Neonatal Herpes Encephalitis

Herpes simplex virus (HSV) infection is extremely common in adults, including pregnant women. If a pregnant woman has genital herpes, her baby is also at risk for infection. Fortunately, the mother’s medical team can usually prevent transmission of HSV from mother to baby. This includes screenings for maternal HSV and appropriate management of pregnancies involving HSV (which may include a C-section delivery and/or antiviral therapy). Failure to take the necessary precautions to prevent neonatal herpes is negligence and can have devastating effects on the baby, including neonatal herpes encephalitis, which can result in permanent brain damage (1).

Neonatal Herpes Encephalitis - HSV

Jump to:

Types of herpes simplex virus (HSV)

Between 2015 and 2016, about 47.8% of adults in the U.S. were infected with HSV type 1 (HSV-1), and 11.9% had HSV type 2 (HSV-2). Some people experience painful blisters or sores caused by herpes, but often, this infection is asymptomatic (2). Both HSV-1 and HSV-2 can pose a severe danger to neonates when transmitted during delivery.

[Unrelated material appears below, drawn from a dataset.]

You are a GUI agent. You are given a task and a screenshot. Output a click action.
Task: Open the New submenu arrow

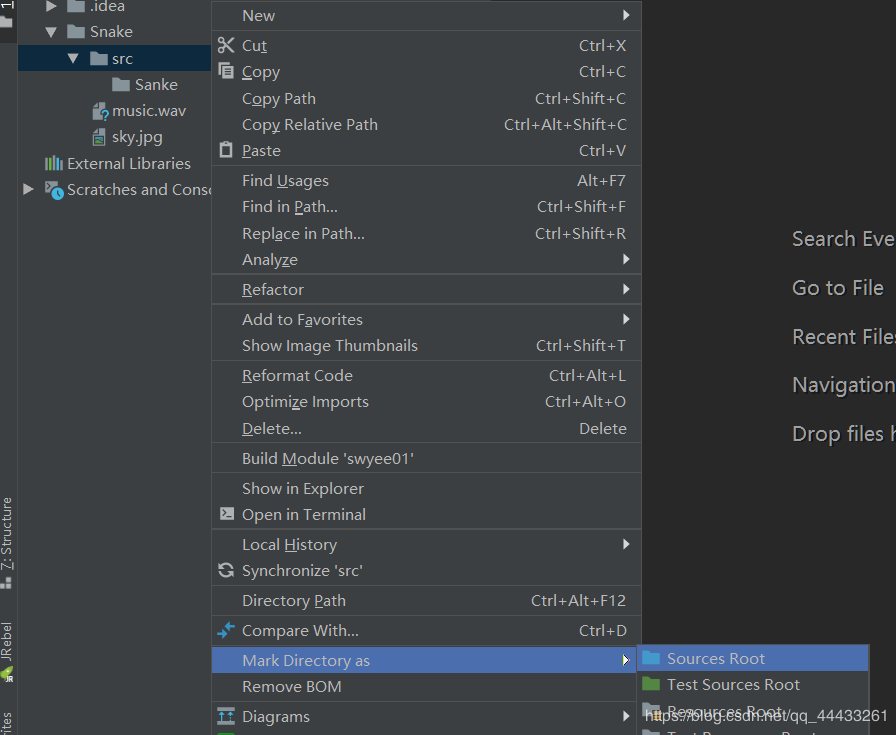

Causes of neonatal herpes encephalitis

Most neonatal infections result from exposure to HSV in the mother’s genital tract during birth, although occasionally the baby may become infected earlier in pregnancy or after birth.

If a mother has primary (initial/first-time) genital HSV infection and is shedding the virus (i.e., the virus has successfully reproduced in a host cell and is spreading) late in pregnancy, she is 10-30 times more likely than a woman with a recurrent infection to transmit the virus to her baby (1).

Risk factors for neonatal herpes encephalitis

Risk factors for neonatal HSV include the following (3, 4):

  • First-time maternal infection in the third trimester
  • The mother lacks HSV antibodies
  • Use of invasive instruments, such as fetal-scalp electrode monitoring or forceps and vacuum extractors
  • Delivery before 38 weeks
  • Maternal age less than 21 years
  • HSV has spread to the mother’s cervix (as opposed to only her vulva)

Signs and symptoms of neonatal herpes

Neonatal herpes manifests itself in three main forms (5):  

  • Localized skin, eyes, or mouth (SEM) herpes
  • Encephalitis: affecting the brain, with or without involvement of the skin, eyes, or mouth
  • Disseminated herpes infection: affecting multiple parts of the body, including the brain (encephalitis), lungs, liver, adrenals, skin, eye, or mouth

Signs of neonatal herpes typically present between six and 21 days after the baby is delivered.  The following are a few signs doctors should look for (6, 7):

  • Blisters (although these are stereotypically associated with HSV, it is important to note that many infants with HSV do not develop lesions)
  • Irritability
  • Lethargy
  • Respiratory problems (e.g. grunting, rapid breathing, apnea)
  • Feeding problems
  • Cyanosis (blue appearance)
  • Jaundice
  • Bleeding easily
  • Fever
  • Bulging fontanel
  • Abnormal movements/positioning
  • Seizures (if a baby exhibits seizures without an obvious underlying cause, neonatal herpes encephalitis should always be considered)
  • Hepatitis
  • Pneumonitis
  • Disseminated intravascular coagulation (DIC)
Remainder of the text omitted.